Title: Prince of Dol Guldur
Author: Del Rion (delrion.mail (at) gmail.com)
Fandom: The Lord of the Rings
Era: Third Age of the Sun
Genre: Action/Adventure, AU
Rating: M / FRM
Characters: Legolas, Thrandui (, OCs)
Summary: Mirkwood Elves live constantly under an influence of a shadow, and it isn’t too hard to cross the line to the side of darkness... Legolas learns this as he meets a stranger in the woods, who desires to show him a new way to see the world.
Part of the history of “The Last Journey”. Complete.
Warnings: Death, evil, darkness, violence, etc.
Legolas had never waited for the nightfall as eagerly. He had told his father he was tired and would not join for the supper, eating in his room instead. He had also avoided Rafél the rest of the day, even if the other had been looking for him. He felt bad for Rafél, but he refused to let his pity take better of him. He needed the answers his guardian couldn’t give to him. And he knew exactly where he would find them.

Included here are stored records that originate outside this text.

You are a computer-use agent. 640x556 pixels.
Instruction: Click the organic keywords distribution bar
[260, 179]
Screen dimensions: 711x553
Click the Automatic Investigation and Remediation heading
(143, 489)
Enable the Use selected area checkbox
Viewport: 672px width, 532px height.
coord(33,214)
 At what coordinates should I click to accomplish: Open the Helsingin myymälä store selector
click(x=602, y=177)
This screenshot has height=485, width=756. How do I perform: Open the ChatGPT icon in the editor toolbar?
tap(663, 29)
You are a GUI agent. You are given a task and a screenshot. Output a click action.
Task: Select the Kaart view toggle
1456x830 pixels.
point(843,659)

As the sun set behind the western mountains, the moon taking its place to light the night, Legolas slipped out of his room, making his way through the corridors. He drew the hood of his simple cloak cover his face, covering himself from the Elves who came across him. There was a small celebration in one of the biggest halls tonight, and Elves were on the move. Slipping into a smaller corridor, Legolas sought out a smaller door, rushing into the cool night air.

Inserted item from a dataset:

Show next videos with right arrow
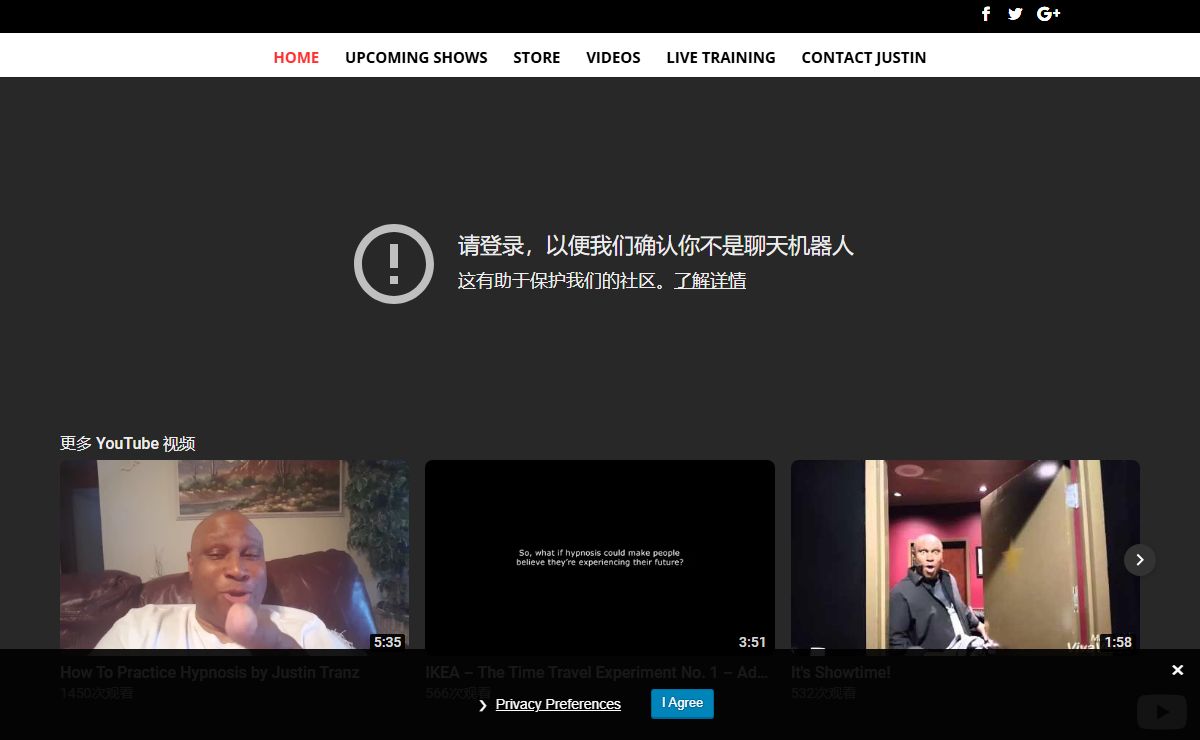 pos(1139,560)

Kneeling down, Legolas listened the soft words of the guards, sitting on a rock some distance away from the door. Tilting his head, Legolas saw the pair, cursing his bad luck. If he would leave like this, those two would inform his father and Rafél, sooner or later. Glancing around to form a plan, Legolas seized a small rock, and with a careful aim, he threw it to the bushes some dozen yards away.
The guards shot up, running to check the noise immediately. Legolas dashed into the opposite direction, moving as quickly as possible. Behind him the guards returned to their post, ignoring the entire thing as an animal of some sort passing them by.
Legolas dove into the forest, taking a quick path away from the caverns. He thought to head out to the same place where he had met the stranger on the night before, and with his mind set, he climbed to the trees, beginning his short journey.
When Legolas reached his destination, there was no-one there. He sat on a branch for a moment, weighing his options. He could wait here, or search blindly, hoping to find some kind of clue of the other’s presence. He could also try to track the other down, but somehow he knew that would lead him nowhere. Wind swayed his pale hair, making the leaves dance around him. Its soft whisper brought him no news, and he sighed, leaning his chin to his hands.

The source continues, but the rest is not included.